SDT Project tab for project environment with capture and reporting handling.

Customization is usual for our FEMLink tab, that handles model import from external codes. Many ways of constructing a working model, possibly combining input and results from other solvers, are possible. E.g. squeal simulation builds require a few additional commands and interactions with SDT-nlsim that can be bundled in the interface (prefilling, and/or alternative callbacks).

SDT FEMLink tab for external code imports.

We will detail in a future post how processes can now be integrated for customized applications, stay tuned!

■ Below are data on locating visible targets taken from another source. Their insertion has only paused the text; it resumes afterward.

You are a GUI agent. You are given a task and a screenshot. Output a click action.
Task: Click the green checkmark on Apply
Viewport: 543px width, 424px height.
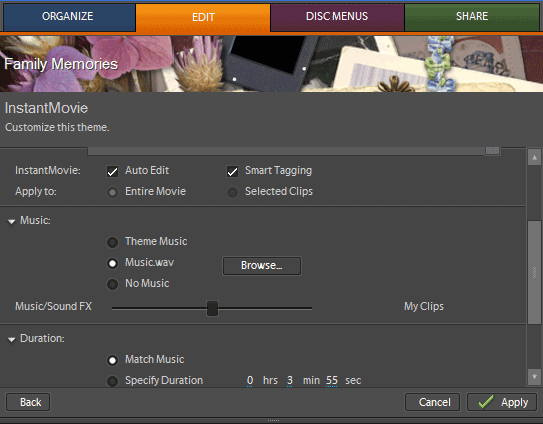486,402
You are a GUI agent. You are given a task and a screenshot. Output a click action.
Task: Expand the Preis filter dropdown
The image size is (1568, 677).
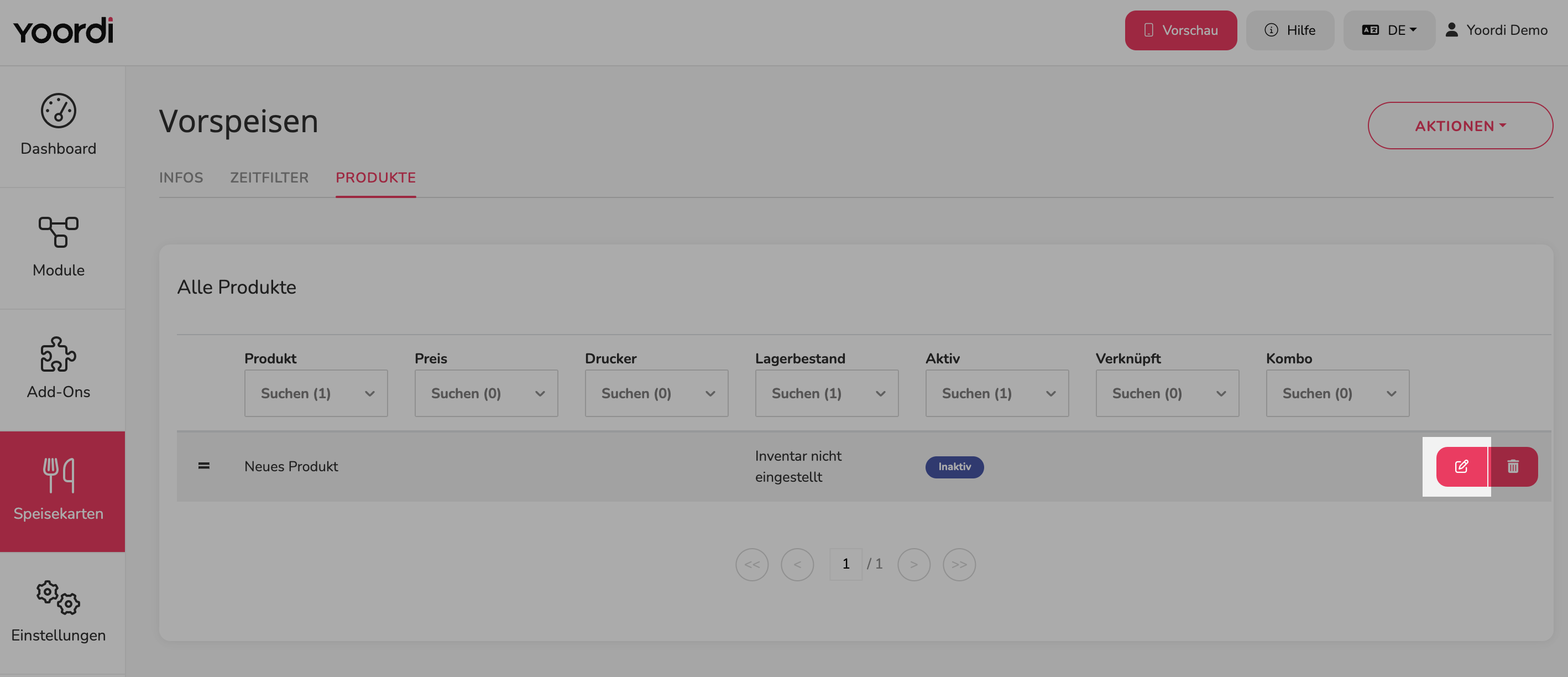[487, 393]
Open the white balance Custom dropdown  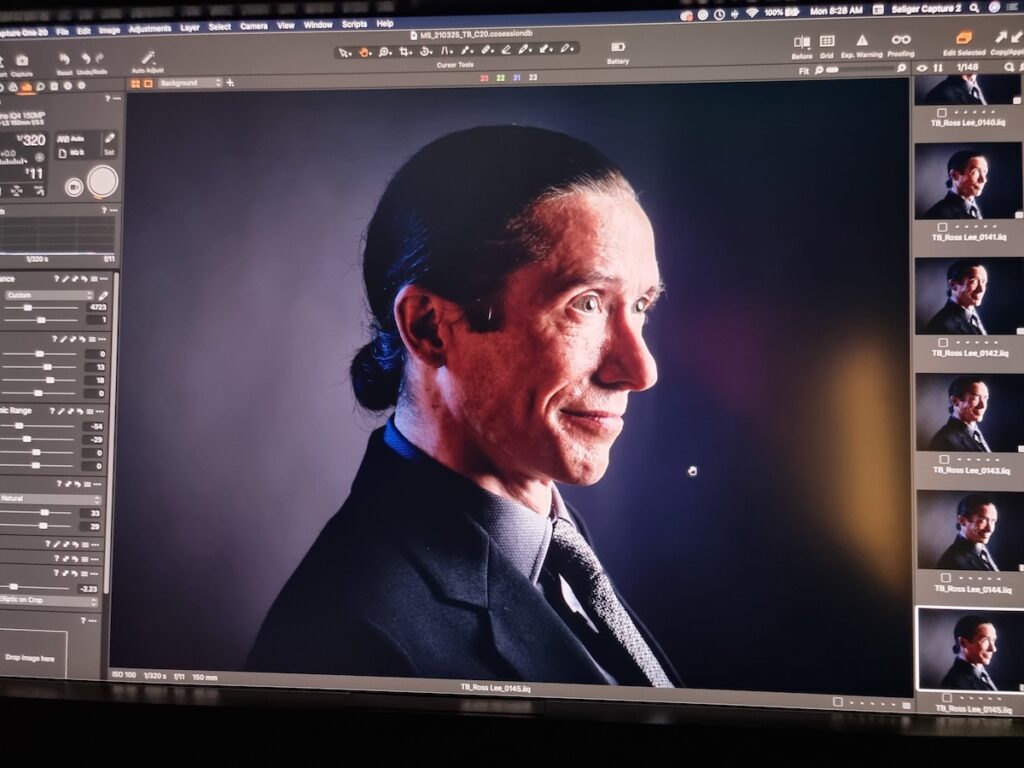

For such integration, since MATLAB console and editors can become optional, deployment is compatible with the fact that our customers may not already have access to MATLAB in their environment. Runtime compilation is here the solution. This enables the deployment of GUI based standalone applications, with a self-contained executable file and the free MCR program, on Windows® or Linux platforms. SDTools develops its own layer of Runtime compilation tools to integrate all external necessary features and control execution. A batch mode can also be set up to integrate  advanced automated multi-software processes!

Remote computing: job handling across multi server, platform, and solver frameworks

Handling large finite element models requires significant amount of computing power. Although we mostly work on local powerstations for our consulting projects, it is rarely the case in industry or in academic labs. It means that intensive computation phases have to be performed remotely on a server, while results can be loaded on a laptop. The same problematic happens when an external solver has to be called, e.g. we sometimes rely on customers’ original setup for static preload.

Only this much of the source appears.